CA Paris, 1re ch. H, 5 octobre 2004, n° ECOC0600190X
PARIS
Ordonnance
PARTIES
Demandeur :
Technique d'abattage de Laval (Sté)
Défendeur :
Ernéé Viandes (SARL), Ministère de l'Economie, des Finances et de l'Industrie, Fédération nationale des exploitants d'abattoirs prestataires de services, Pichot, Bonet, Thomas
COMPOSITION DE LA JURIDICTION
Président :
Mme Mouillard (faisant fonction)
Avoués :
SCP Bolling-Durand-Lallement, SCP Fisselier-Chiloux-Boulay, SCP Menard-Scelle-Millet, SCP Jobin
Avocats :
Mes Belmin, Massart, Salczer, Gueroult
Saisi par la société Ernéé Viandes de pratiques mises en œuvre dans le secteur de l'abattage et de la commercialisation d'animaux de boucherie, le Conseil de la concurrence, par décision n° 04-D-39 du 3 août 2004, a:
- retenu que les sociétés Technique d'abattage de Laval (ci-après la société STAL), Mayenne Viandes, Les Fermiers de l'Erve, et Privileg avaient enfreint les dispositions de l'article L. 420-1 du Code de commerce,
- prononcé diverses sanctions pécuniaires contre ces entreprises, en particulier de 42 000 euros contre la société STAL,
- ordonné aux dites sociétés de faire publier la décision dans les trois mois de la notification de cette dernière, en ses paragraphes 144 à 171 et en son dispositif dans une édition de "Ouest France" diffusée dans le département de la Mayenne, à frais communs et à proportion des sanctions pécuniaires prononcées.

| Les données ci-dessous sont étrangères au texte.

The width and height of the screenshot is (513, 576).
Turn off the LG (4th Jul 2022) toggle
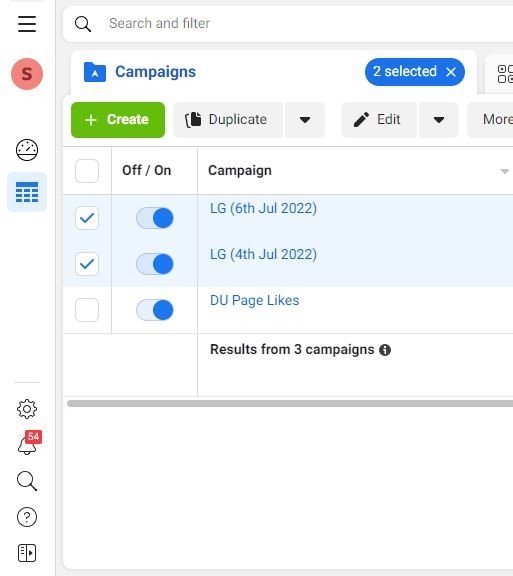click(154, 264)
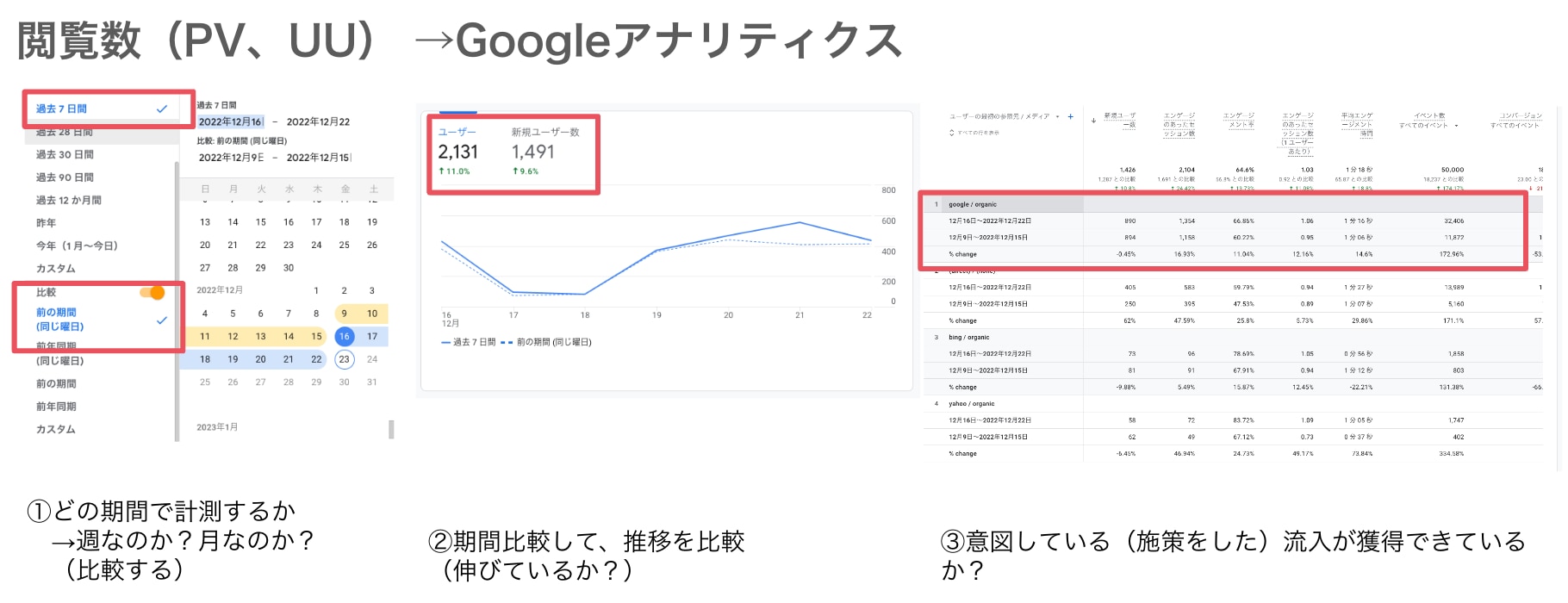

Après avoir, le 2 septembre 2004, formé un recours contre cette décision la société STAL a, suivant assignation délivrée les 14 et 15 septembre 2004, demandé, à titre principal, le sursis à exécution tant de la condamnation financière que de l'obligation de publication. Subsidiairement, le sursis pour partie du paiement de l'amende et l'insertion dans la publication d'une mention spécifiant que la décision est frappée d'appel.
Par conclusions du 15 septembre 2004, la Fédération nationale des exploitants d'abattoirs prestataires de services (ci-après la FNEAP) est intervenue volontairement, à titre accessoire, au soutien de la demande de sursis à exécution de la mesure de publication.
Par conclusions du 17 septembre 2004, MM. Pichot, Bonet et Thomas sont également intervenus volontairement pour obtenir le sursis à exécution de la mesure de publication, susceptible selon eux d'entraîner des conséquences manifestement excessives à leur égard.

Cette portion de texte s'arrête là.